Disaster Events and Role Transitions: Narratives of Filipino Rural Women after Typhoon Haiyan
Bibliographic record
Abstract
The Philippines ranks as the third most at-risk country in the world (Radtke et al 2018). It is a disaster-prone country due to its geographical location. On average, the Philippines experiences 20 typhoons annually (Information on Disaster Risk Reduction of the Member Countries n.d.). Typhoons are a commonplace experience in the Philippines. The most frequently hit areas are located in the center, as well as the eastern part of the country. Inhabitants of these areas are inured to these events, therefore, minimal preparations are made. The eastern part of the country is the first to be hit when typhoons enter the Philippine area of responsibility (PAR). On November 8, 2018, one of the strongest typhoons (typhoon Haiyan) to ever hit land devastated the islands of Samar and Leyte (Region VIII) in the Visayas. It left in its wake thousands of casualties and tons of debris. The extent of the damage wrought by the event disrupted the normal day-to-day functioning of the locals (in this case, the women of San Juan, Sta. Rita, Samar). Access to basic needs such as food, shelter, clothing; sanitation, and locals’ sense of safety and security were also disrupted. Aside from the material losses, the socialpsychological aspects of people's lives were also affected, which necessitated major adjustments on their part. One of the vulnerable sectors which was adversely affected by typhoon Haiyan were the women of Barangay (Brgy.) San Juan, Sta. Rita, Samar. The town is located right beside the iconic San Juanico Bridge, which connects the islands of Samar and Leyte.

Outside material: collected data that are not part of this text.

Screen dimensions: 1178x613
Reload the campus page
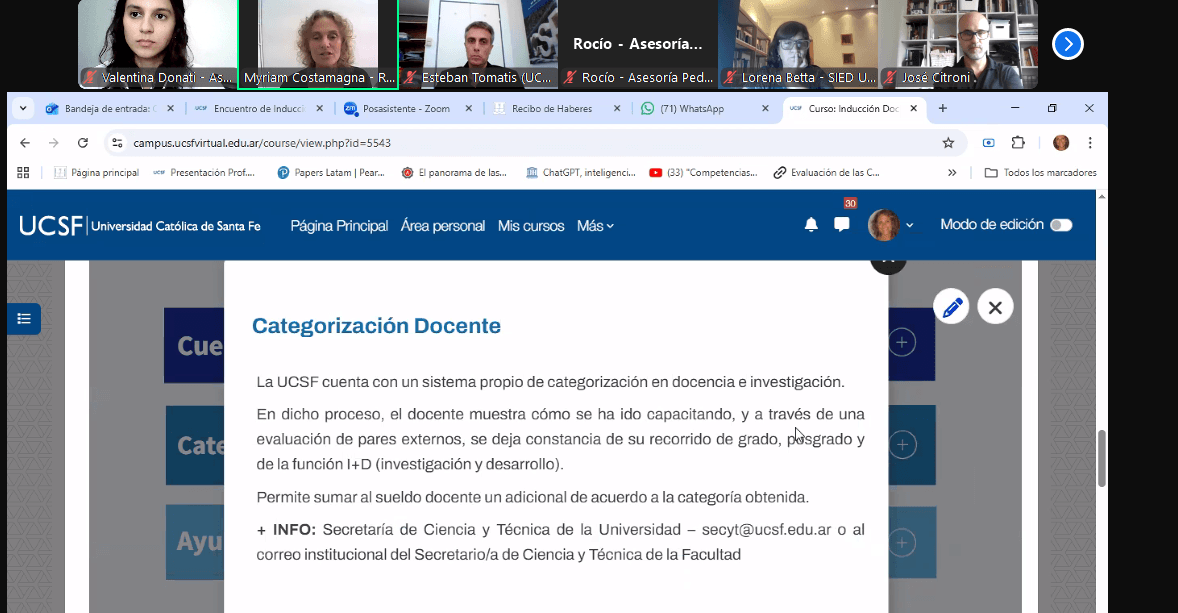[x=83, y=143]

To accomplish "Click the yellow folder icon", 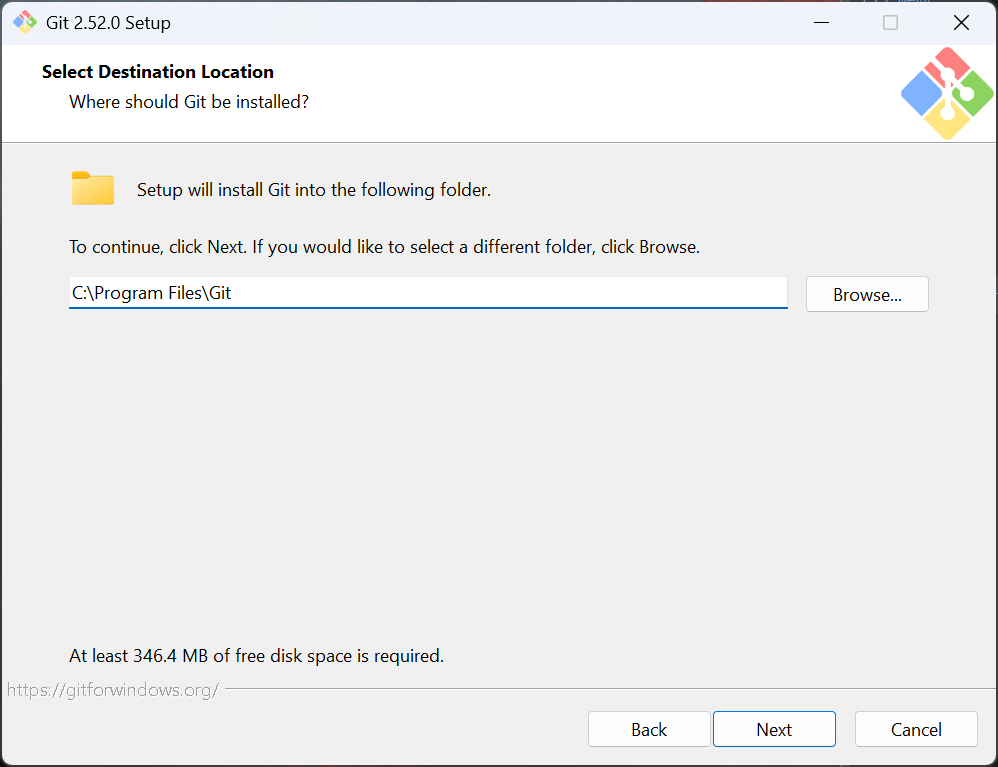I will [93, 188].
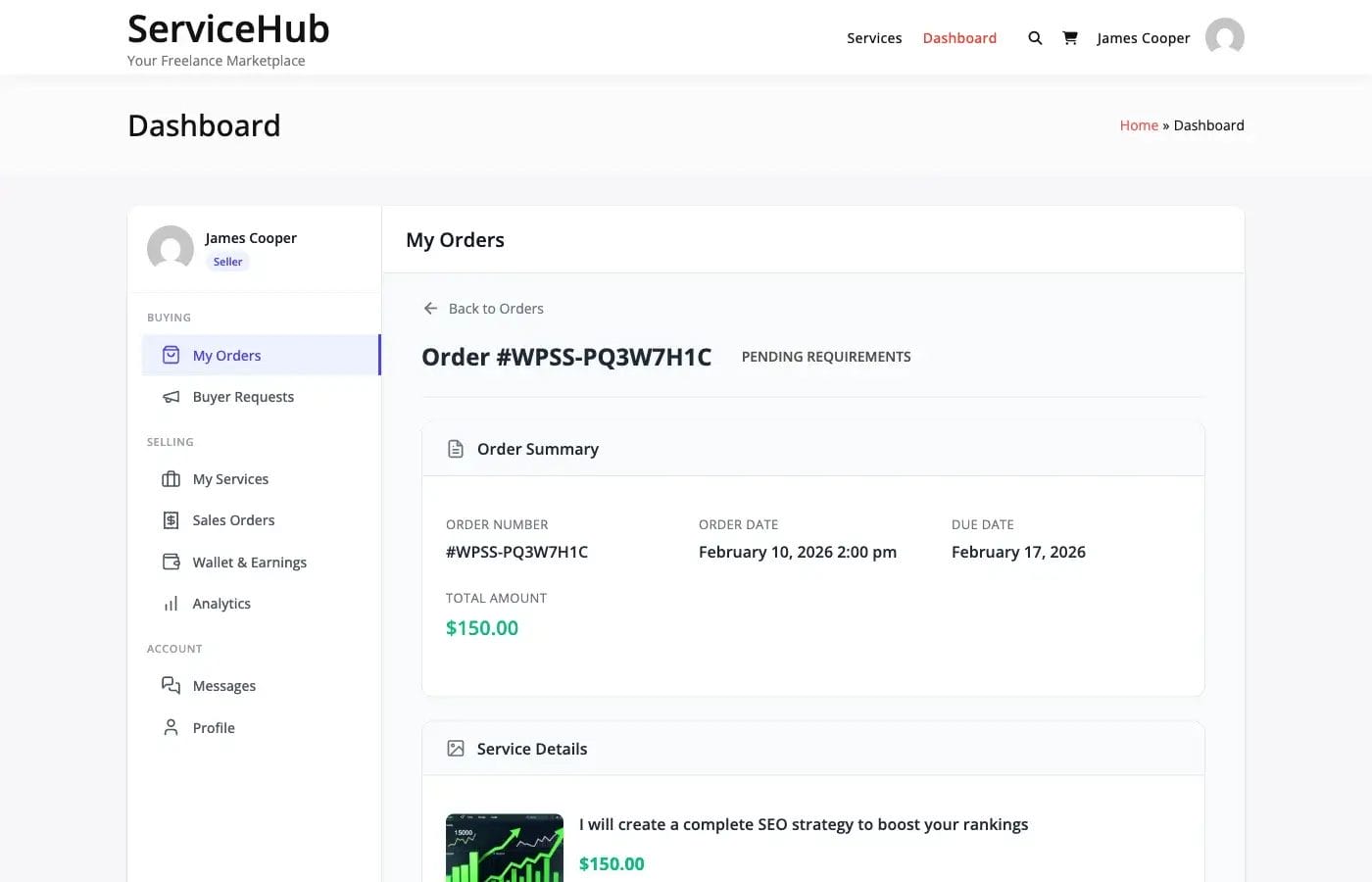Click the Service Details image icon

(455, 748)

Barangay San Juan is situated in a coastal area which makes it vulnerable to disasters. It is one of the barangays which was adversely affected when Haiyan devastated Region VIII. This chapter expands the idea that disasters expose women's vulnerabilities as they contend with the after-effects of disaster events— in this case typhoon Haiyan. Women are vulnerable to begin with, but the impact of typhoon Haiyan, which resulted in the loss of livelihood, houses, and material things, among others, calls to attention the effects of these losses to women's role transitions and role expansion when they are forced to contend with the challenges associated with these events.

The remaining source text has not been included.